Wife asked me how things were going with my husband as she is well aware of what my husband is like and how bad my marriage has been.

I told her nothing has changed, it's gotten worse. 

Now wife had one too many glasses of wine by this time, so she looks me dead in the eye and said, "Do not feel guilty about leaving.  You know you have been staying in this marriage for the last 4 years out of guilt.  If you continue, then shame on you."

I was like....what?????????????

What do you mean "Shame on Me"?

She proceeds to tell me that maybe I am denying my husband a chance of finding his true love in addition to denying myself of finding my true love.

When she said that, I couldn't look at her.

She read me like a book -- "You found him, didn't you?"

"Found what", I replied.

Next thing I heard was her saying "Bitch!"

Her husband interrupted her calmly and said, "It's time to move on.  Even if he doesn't want to go, you need to walk away."

Easier said than done.

It took her well over 8 years to file her divorce and it took him 4 years before filing his divorce.  But to them they both said that they wish they had taken action sooner.  They don't want to see me make the same mistake.

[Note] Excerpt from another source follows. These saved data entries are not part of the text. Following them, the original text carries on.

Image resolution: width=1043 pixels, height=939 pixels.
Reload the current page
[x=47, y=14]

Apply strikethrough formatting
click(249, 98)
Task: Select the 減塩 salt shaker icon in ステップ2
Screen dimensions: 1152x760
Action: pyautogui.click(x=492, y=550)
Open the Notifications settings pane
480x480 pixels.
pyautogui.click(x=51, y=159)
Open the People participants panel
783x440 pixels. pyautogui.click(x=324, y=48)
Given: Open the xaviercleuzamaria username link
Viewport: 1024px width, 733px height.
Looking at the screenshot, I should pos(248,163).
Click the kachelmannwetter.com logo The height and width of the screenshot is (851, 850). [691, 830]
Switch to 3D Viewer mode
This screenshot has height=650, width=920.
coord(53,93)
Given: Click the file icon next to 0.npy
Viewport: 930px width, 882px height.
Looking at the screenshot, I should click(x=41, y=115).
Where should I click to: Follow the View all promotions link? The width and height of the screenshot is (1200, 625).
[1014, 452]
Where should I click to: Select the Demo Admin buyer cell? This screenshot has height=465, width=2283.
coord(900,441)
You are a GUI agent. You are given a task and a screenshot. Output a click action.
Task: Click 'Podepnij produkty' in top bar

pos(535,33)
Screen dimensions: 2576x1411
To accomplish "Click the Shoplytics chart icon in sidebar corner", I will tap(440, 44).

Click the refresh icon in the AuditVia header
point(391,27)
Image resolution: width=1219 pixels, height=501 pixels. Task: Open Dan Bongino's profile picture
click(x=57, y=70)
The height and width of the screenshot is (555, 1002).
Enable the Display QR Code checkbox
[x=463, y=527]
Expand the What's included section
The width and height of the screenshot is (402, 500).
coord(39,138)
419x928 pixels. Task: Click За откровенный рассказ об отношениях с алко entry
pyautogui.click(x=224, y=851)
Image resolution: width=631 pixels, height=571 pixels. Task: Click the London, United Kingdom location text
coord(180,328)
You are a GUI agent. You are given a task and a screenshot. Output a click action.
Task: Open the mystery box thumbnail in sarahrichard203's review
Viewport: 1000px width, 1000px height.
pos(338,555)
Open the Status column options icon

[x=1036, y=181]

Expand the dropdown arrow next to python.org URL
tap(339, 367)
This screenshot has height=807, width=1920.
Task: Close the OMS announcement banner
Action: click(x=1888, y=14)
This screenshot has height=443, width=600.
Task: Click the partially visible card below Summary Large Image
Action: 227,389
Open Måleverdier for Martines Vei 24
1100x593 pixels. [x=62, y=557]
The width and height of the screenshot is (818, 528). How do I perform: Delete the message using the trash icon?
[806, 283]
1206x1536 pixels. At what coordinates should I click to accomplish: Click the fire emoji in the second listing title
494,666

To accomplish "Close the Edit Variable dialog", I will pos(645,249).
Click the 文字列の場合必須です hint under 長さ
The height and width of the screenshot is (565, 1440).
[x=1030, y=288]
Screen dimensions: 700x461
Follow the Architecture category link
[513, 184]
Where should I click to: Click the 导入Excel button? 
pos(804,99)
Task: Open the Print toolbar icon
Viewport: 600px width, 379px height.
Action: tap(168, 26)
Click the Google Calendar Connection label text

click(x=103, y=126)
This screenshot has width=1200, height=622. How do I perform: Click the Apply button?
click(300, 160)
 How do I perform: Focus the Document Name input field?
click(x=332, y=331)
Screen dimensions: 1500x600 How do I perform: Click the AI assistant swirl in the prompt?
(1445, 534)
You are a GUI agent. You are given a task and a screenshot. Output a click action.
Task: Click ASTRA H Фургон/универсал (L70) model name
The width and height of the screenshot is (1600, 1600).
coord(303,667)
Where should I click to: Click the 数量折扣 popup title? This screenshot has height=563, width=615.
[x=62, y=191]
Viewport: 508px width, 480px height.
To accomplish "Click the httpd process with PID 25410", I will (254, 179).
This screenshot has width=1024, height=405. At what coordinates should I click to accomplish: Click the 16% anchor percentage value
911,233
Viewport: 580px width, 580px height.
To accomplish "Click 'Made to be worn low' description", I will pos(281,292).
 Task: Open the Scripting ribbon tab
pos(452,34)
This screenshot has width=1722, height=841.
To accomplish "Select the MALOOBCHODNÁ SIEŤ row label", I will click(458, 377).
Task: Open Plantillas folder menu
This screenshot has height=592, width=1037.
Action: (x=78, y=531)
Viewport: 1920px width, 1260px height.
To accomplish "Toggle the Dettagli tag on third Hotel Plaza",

When I got home, my husband was already asleep.  I sat in my chair and watched him sleep -- my husband is happy being married to me and he tells me he loves me all the time.  He hasn't noticed that I haven't told him that I loved him back in many years.

Maybe he has noticed but as long as I'm still here he doesn't care.

Is it really shame on me if I stay and keep him happy?

Or is it shame on me for letting my knight in shinning armor go and losing my bid for true love?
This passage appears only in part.